Em 1985, com Meryl Streep no papel da dinamarquesa Karen Christenze Dinesen,
que eventualmente se casaria para herdar o título de baronesa, Sidney Pollack
apresentou um épico de quase três horas de duração, no qual praticamente toda a
trajetória amorosa da personagem fosse mostrada.

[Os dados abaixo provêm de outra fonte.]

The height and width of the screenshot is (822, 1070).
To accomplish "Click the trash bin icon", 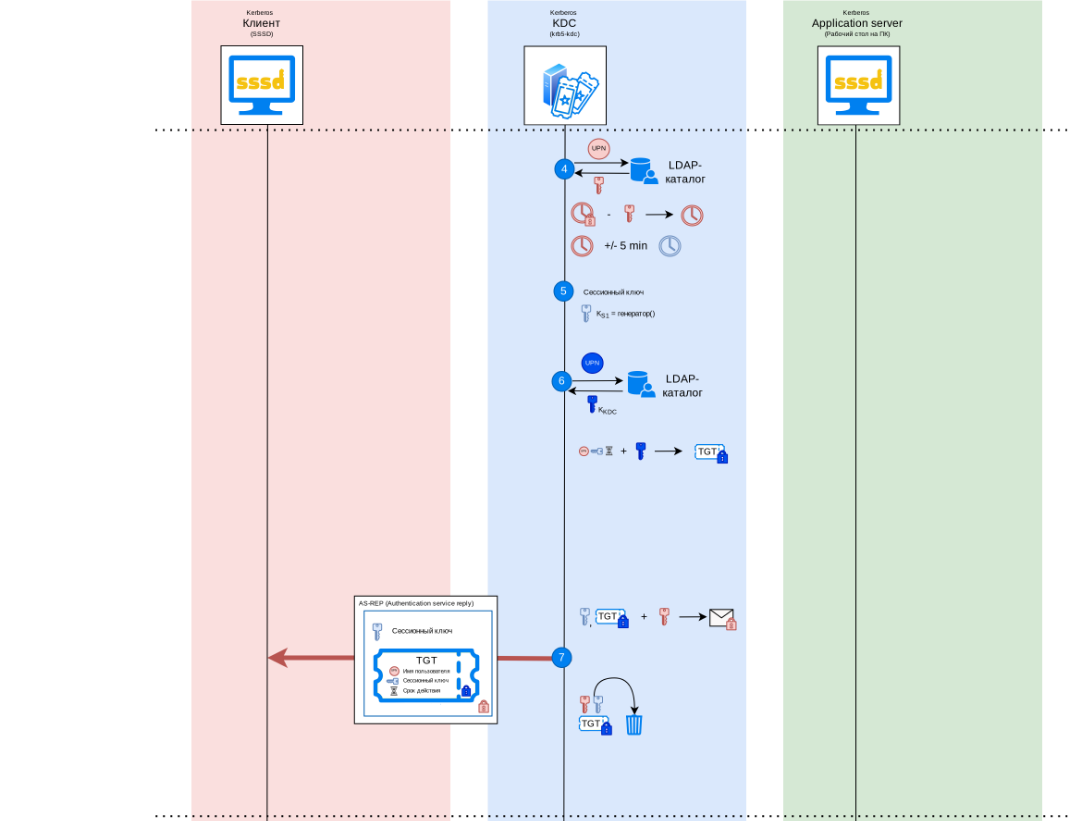I will pos(634,724).

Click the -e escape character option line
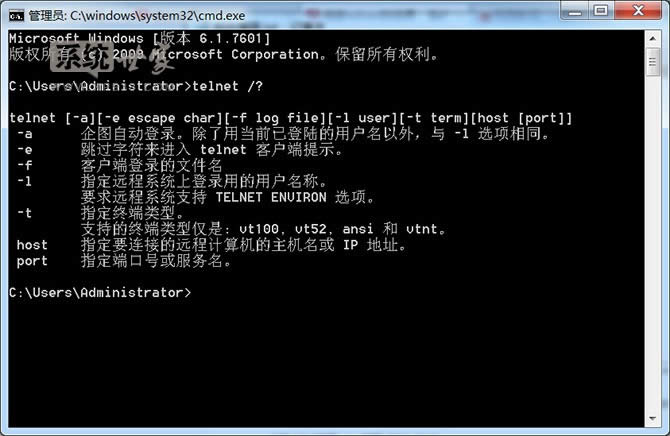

Se Blixen, cujo futuro marido Bror von Blixen, é um dos
objetos dessa narrativa, com certeza o outro objeto é o atual Quênia, local
para onde Blixen se mudou após se casar com seu primo. Um casamento arranjado,
como se vê, mas nem por isso uma relação exclusivamente desarmoniosa, apesar
dos grandes problemas de aproximação que Karen Bror descobrem existir. A
história, assim, tem seu alicerce sobre dois personagens: Karen e a África. Se
o ambiente no livro de Aluísio Azevedo, “O Cortiço” (1890) – ou seja, o próprio
cortiço – é personagem fundamental para a história, o mesmo se pode dizer da
África para a narrativa de “Entre Dois Amores”, que, a meu ver, alude ao
cenário e ao segundo amor de Blixen.
Vemos aqui, sem medo, um Quênia não-Quênia: notadamente
percebemos tratar-se do cenário africano, das amplitudes áridas e selvagens do
continente, e não especificamente da cultura local, apesar de ela ser
apresentada na obra. Um dos primeiros amores da baronesa, com certeza, foi a
imensidão daquelas terras que tanto se distinguem da gélida Dinamarca, local de
onde ela saíra. E a natureza é grafada nesse filme tão pictoricamente que é
difícil apontar claramente quando se trata de uma representação objetiva de uma
representação subjetiva, tamanha a proximidade da câmera com o olhar de Blixen,
sempre admirado, mesmo já tendo se passado muitos anos desde a sua chegada àquelas
terras – até mesmo o título do filme alude à sua tristeza de saber que estará
para sempre fora da África, já que
todos os seus investimentos, num determinado momento, mostraram-se fracassados.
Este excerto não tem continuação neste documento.